MPs should be given a free vote on reform of the murder laws, the lord chief justice has urged in response to calls for an end to mandatory life sentences for the offence.

Conceding that the law was "fiendishly difficult" and that some people were left with a sense of injustice, Lord Judge said that a review of the legislation might reduce demands for automatic sentences to be scrapped.

His comments were made in the wake of a report by the Homicide Review Advisory Group, which included judges, academics and former QCs, that warned that neither mandatory sentences nor the system for setting minimum terms were acceptable. So-called mercy killings, the study noted, attract the same mandatory life penalty as serial killings.

Speaking at the Royal Courts of Justice in central London, Judge said: "If the whole law of murder were looked at, that might very well address the question of whether or not those who are asking for the automatic sentence to be removed would have their biggest concerns allayed.

"What I would like, first of all, is the law must keep in step with public opinion. There has to be a balance between the law we have and what the public regards as an appropriate law.

"The second is, I would like, if the matter ever got to parliament, for it to be dealt with by way of a free vote so that members of parliament could vote in accordance with their consciences. That's a wish.

"It's sometimes felt that the complications leave, in the long run, a sense of injustice about how an individual case is fitted into the framework overall.

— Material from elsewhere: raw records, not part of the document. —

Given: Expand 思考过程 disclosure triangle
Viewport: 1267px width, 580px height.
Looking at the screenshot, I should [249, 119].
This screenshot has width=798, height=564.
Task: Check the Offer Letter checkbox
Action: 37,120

"I would have thought myself that a careful reform, or consideration of reform of the law of murder, might reduce the call for the automatic sentence to be removed."

He added: "I'm not actually expressing a view either way whether more people should be caught or fewer people should be caught. What I'm saying is it's fiendishly difficult.

"For everyone who says no automatic life imprisonment, there's another who says capital punishment," he said.

In its report, the Homicide Review Advisory Group called for sentencing for murder to become discretionary. The indefinite and misleading nature of life sentences, it said, was both unjust and incomprehensible ? some resulting in a life behind bars, and others not.

The mandatory life sentence replaced the death penalty in 1965. The group said it had been brought in as a compromise to ensure the abolition of the death penalty made its way through both Houses of Parliament.

The starting point for a minimum term to be served for less serious murders is 15 years. Having served their term, offenders are released on life licence, but can be recalled to prison at any time if they breach its terms.

The time has come, the report said, to move to fixed sentences for murder so that the exact circumstances of offences can be properly reflected by the courts. The report comes after research published last October showed there was no evidence of widespread support for mandatory life sentences for murder. Fewer than one person in five believed that sentencing cases of murder was "about right", the study found.

The report authors and law professors Barry Mitchell and Julian Roberts said serious consideration should be given to using mandatory life sentences for "particularly serious cases" only.

Mitchell, from Coventry University, and Oxford University's Roberts said they wanted to test the assumption that anything less than automatic indefinite jail terms would undermine public confidence in the criminal justice system.

Their study, funded by the charity the Nuffield Foundation, found that the public had limited understanding of how convicted murderers were sentenced.

In particular, the vast majority of people wrongly assumed the murder rate in England and Wales had increased over the past decade, when it had actually begun to decline.

And a big proportion of those surveyed underestimated the length of time that most murderers spend in prison before being released on life licence.

A Ministry of Justice spokesman said: "We have no plans to abolish the mandatory life sentence for murder. The most serious crimes deserve the most serious sentences."